La difficulté croissante qu’il y a à pratiquer la photographie en ville, avec ces questions de droit à l’image, la fréquence des réactions hostilles à la présence de l’appareil photo (et du photographe), la décision du Louvre… j’ai de moins en moins souvent un appareil photo sur moi, de plus en plus souvent une hésitation fatale — « Qu’est-ce qui va encore m’arriver ? » — avant de viser avec l’appreil.

Bref, un carnet et un crayon passent bien mieux dans les rues de Paris : entrer au musée avec un carnet de dessin est encore autorisé, s’installer en pleine rue et croquer les passants, ou telle façade, ne semble gêner personne — même si le dessin est à ch*er 😉

C’est aussi une autre façon de se tenir devant les choses et les gens : fini le sentiment d’être un chasseur ou un cheveu dans la soupe. On est plus à l’affut derrière un boîtier, prêt à tirer. Enfin si, on est encore à l’affût car il faut bien ouvrir les yeux et voir, mais autrement. Peut-être plus doucement ? En tous cas plus lentement : il faut du temps, en plus de la curiosité, pour (re)créer l’image qui nous a plu avec un bout de crayon.

Peut-être aussi que dessiner c’est consommer autrement ? Le numérique, à la différence de la photographie argentique, nous m’a encouragé à plus de paresse : photographier sans compter, au cas où. Saisir, accumuler.

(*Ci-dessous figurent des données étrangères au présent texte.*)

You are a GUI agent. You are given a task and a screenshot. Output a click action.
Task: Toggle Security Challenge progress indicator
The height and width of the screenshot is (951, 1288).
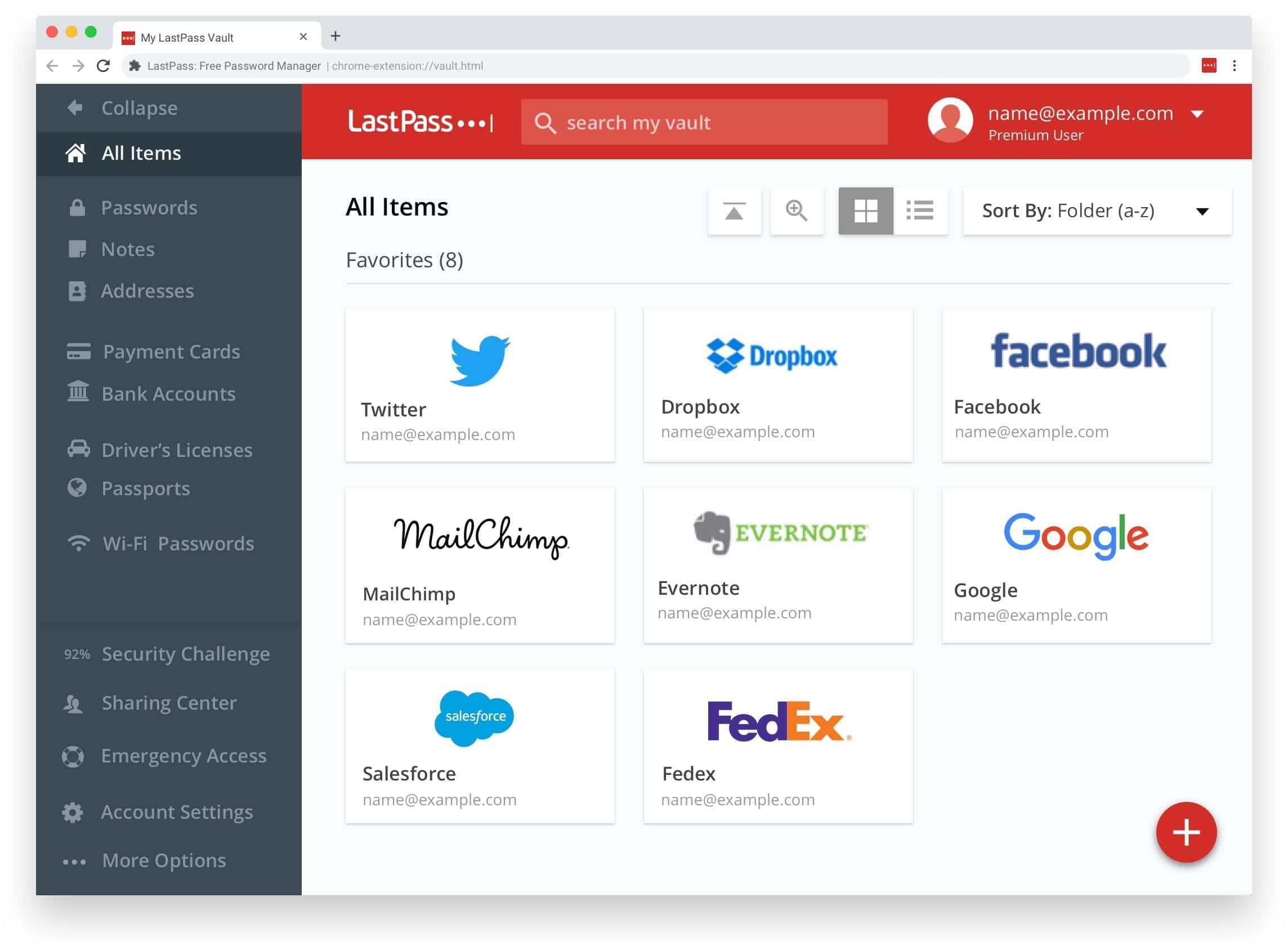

En quelques années de numérique, j’ai accumulé presque 10000 photos ! Je ne dis pas que c’est mal, mais c’est une grosse quantité pour un amateur. Les rare fois où je sors encore mon Hexar (un boîtier argentique), je retrouve ce souci de peser chaque image : avec 36 vues dans un rouleau il n’y en a pas une de trop ! On rate bien sûr, on rate sans doute autant mais on est peut-être moins enclin à photographier n’importe quoi, à photographier pour avoir la photo ? Je ne sais pas.

Je me demande.

Dessin ou photo — si je peux me fier à me terriblement brève expérience avec un crayon — une chose ne change pas : il faut pratiquer, et beaucoup rater 8)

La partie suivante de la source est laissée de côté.